N°66 : Aout / Septembre / Octobre 2022

Dans ce n°66, nous verrons comment aider les personnes qui nous consultent à sortir des effets des histoires dissociatives dans lesquels elles sont enfermées. Le questionnement développé dans les thérapies brèves est une aide essentielle pour rendre possible l’activation des processus de réassociation.

Edito:
Julien Betbèze : Approche stratégique et acceptation de la solitude
Alain Vallée développe un exemple clinique nous montrant comment la conversation d’engagement ouvre de nouvelles possibilités d’agir chez un sujet présentant un diabète de type 2 et qui ne parvenait pas jusque-là, malgré les risques somatiques, à modifier sa relation à l’alimentation.

Spécialiste mondialement connu de l’approche stratégique, Giorgio Nardone explique l’importance de différencier trois manifestations différentes de la solitude. Il enseigne comment apprendre à être avec les autres, et le chemin vers l’acceptation de la solitude, acceptation nécessaire pour faire vivre une relation.

Véronique Cohier-Rahban poursuit sa réflexion sur la prise en charge des enfants soumis aux effets des violences intergénérationnelles. Elle nous montre comment Armel, enfermé dans le rôle « d’enfant problème », va se libérer de son rôle sacrificiel par le questionnement circulaire et la mise en place de relations de coopération dans la famille.

A travers le cas de Marthe, enfermée dans son monde de détresse et d’inquiétude, Arnaud Zeman décrit comment le thérapeute, en se mettant en lien avec ses ressources relationnelles, accueille ses ressentis corporels et ses affects pour construire un accordage avec un sujet prisonnier de son vécu dissociatif. Cet accordage est le premier pas vers un nouveau positionnement rendant possible le changement.

Le dossier thématique sur le lien thérapeutique se poursuit avec Karine Ficini qui nous fait part de l’histoire de Daniel, orphelin à l’âge de 4 ans, et dont les étapes de vie sont marquées par le pouvoir du monde abandonnique.

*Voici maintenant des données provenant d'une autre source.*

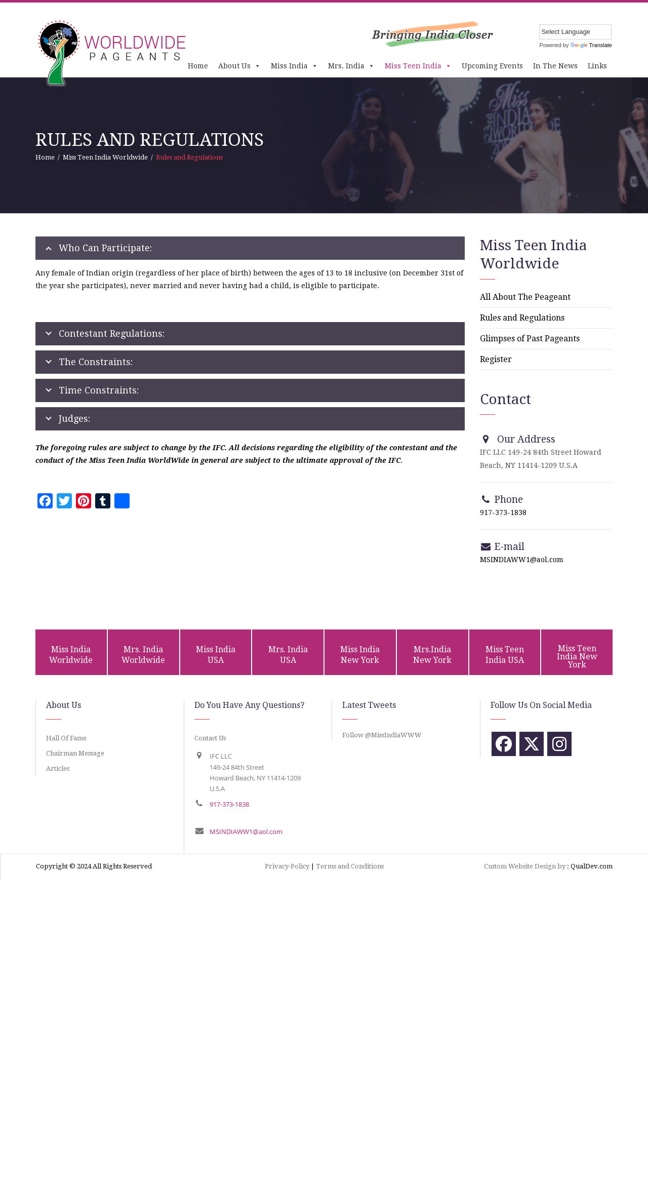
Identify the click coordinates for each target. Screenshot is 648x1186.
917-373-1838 (503, 512)
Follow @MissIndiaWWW (382, 735)
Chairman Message (75, 753)
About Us (239, 66)
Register (496, 359)
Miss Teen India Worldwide (105, 157)
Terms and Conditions (350, 866)
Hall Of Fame (66, 738)
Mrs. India (351, 66)
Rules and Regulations (522, 318)
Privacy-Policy (287, 866)
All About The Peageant (525, 297)
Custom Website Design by (524, 866)
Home (198, 66)
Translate (591, 45)
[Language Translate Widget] (575, 31)
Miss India (294, 66)
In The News (555, 66)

Avec l’utilisation des mouvements alternatifs et de questions centrées sur la traduction corporelle de la confiance en soi, elle tisse un nouveau lien humain qui génère une nouvelle action signifiante pour le sujet.

Bertrand Hénot utilise le questionnement narratif et solutionniste pour aider Louis à modifier son regard sur les services sociaux et sur lui-même, afin de réinvestir son rôle de père et se mettre en chemin pour retrouver la garde de son fils.

Dans l’espace « Douleur Douceur », Gérard Ostermann nous présente trois articles sur l’apport de l’hypnose en gériatrie.

Sarah Muller, dans son article sur les conversations hypnotiques en psychogériatrie, nous raconte comment Mme D. qui présente un diagnostic de Démence fronto-temporal, intègre l’Ehpad à 92 ans, suite à une chute, et va bénéficier d’un accompagnement complet à la toilette, effectuée au lit.

Véronique Treussier-Ravaud expose le cas clinique de Mme L.F. patiente âgée qui souffre de troubles cognitifs sévères. Une séance d’hypnose pendant sa toilette, avec ancrage musical et techniques apaisantes, a pour bout de la réinstaller dans un état de bien-être.

Blandine Rossi-Bouchet, orthophoniste, nous explique comment elle utilise l’hypnose dans sa pratique quotidienne auprès des personnes âgées.

Dans la chronique « Bonjour et après », vous trouverez les premières consultations d’Elisabeth qui noie son ennui dans l’alcool. Sophie Cohen utilise le questionnement stratégique et l’hypnose pour aider la patiente à quitter ses tentatives de solution.

Enfin, Nicolas D’Inca nous livre un article passionnant sur le chamanisme et les animaux de pouvoir pour retrouver les liens au monde vivant.